The long guttural roar let out by Sonny Colbrelli as he crossed the finish line on stage 4 of the Tour of Oman showed just how much victory meant to him. It was the first of the season for him and also his Bahrain-Merida team and, amid some doubts, provided confirmation that he's on track for the Classics.
"Today was the first time I felt good here," Colbrelli said, explaining that he'd struggled to adapt to the Middle Eastern heat on the opening three stages. "That's good for the morale ahead of the next races."
Like many riders in Oman this week, Colbrelli, who started his season at the Volta a la Comunitat Valenciana earlier this month, is preparing for the spring Classics.

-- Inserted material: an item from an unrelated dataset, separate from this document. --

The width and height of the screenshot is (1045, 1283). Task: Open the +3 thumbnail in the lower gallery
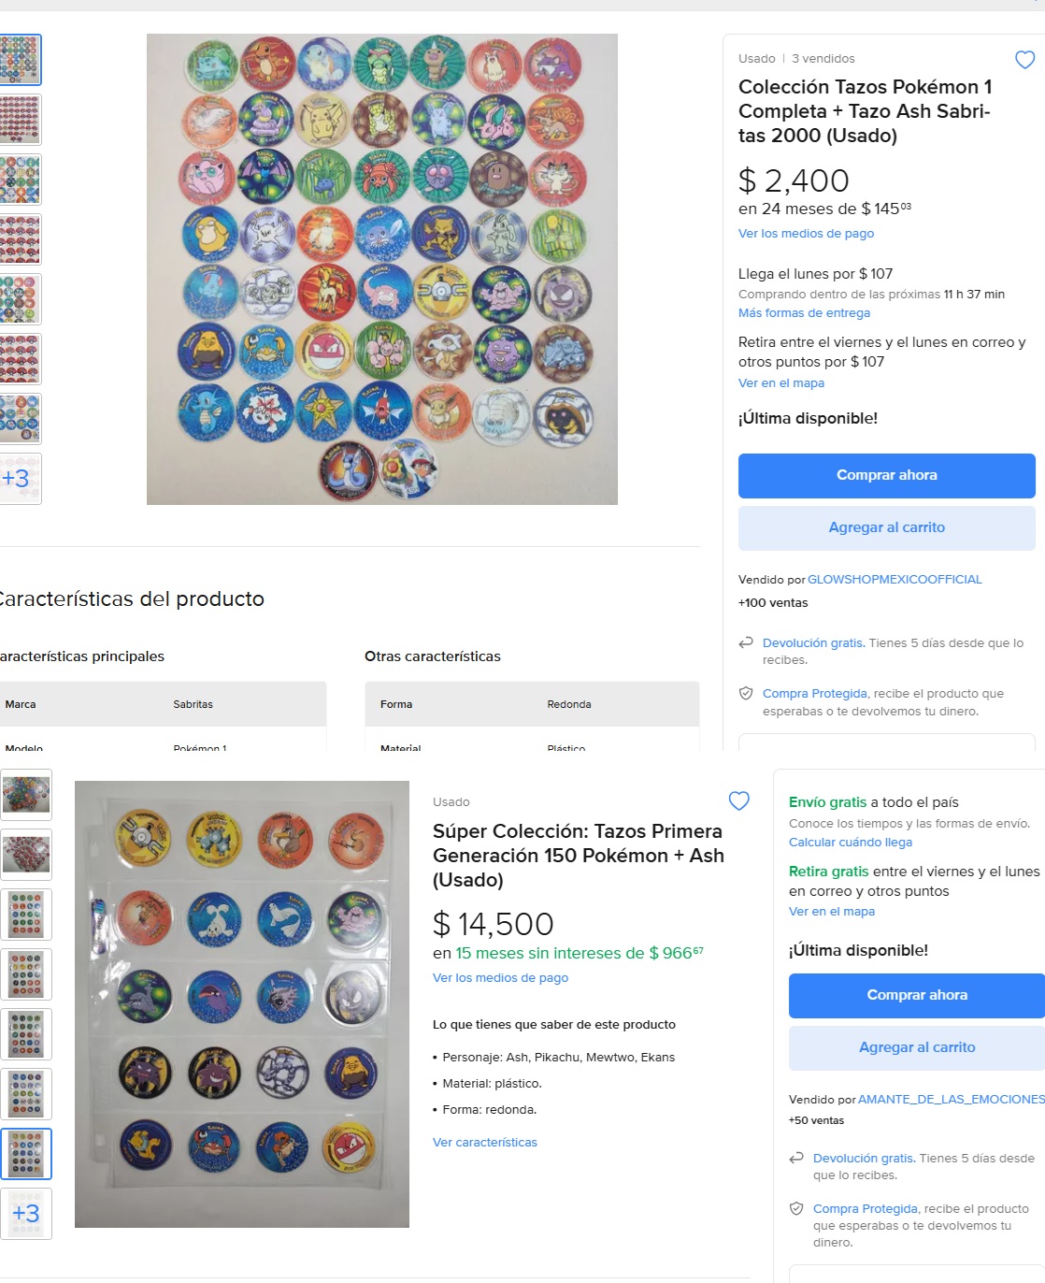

As a sprinter who packs a punch, and as an Italian, Milan-San Remo – where he has twice been top 10 – stands out on his to-do list, but he is also looking to make the next step in the cobbled Classics. He finished 10th in the Tour of Flanders in 2017 and last year was eighth at Omloop Het Nieuwsblad and third at Kuurne-Brussel-Kuurne.
He will once again line up at those two races – known collectively as the 'opening weekend' – in 10 days' time, although he conceded he needs to save his very best for Milan-San Remo, which comes later in March and precedes the main cobbled Classics period. He is also set to head to the Ardennes later in April for Brabantse Pijl, which he won in 2017, and Amstel Gold Race, where he was ninth that year.
"The opening weekend is very important for me as I very much like racing in Belgium and it’s the start of the Classics. I'll be looking for victory there, for sure, but I don't think I’ll be at 100 per cent," Colbrelli said.
"This victory proves I am in good form but I can still improve some more. For sure, I want to be at my top condition at Milan-San Remo and after."
As for what he can achieve at the biggest one-day races, Colbrelli, who joined Bahrain-Merida from Bardiani-CSF in 2017, is aiming big.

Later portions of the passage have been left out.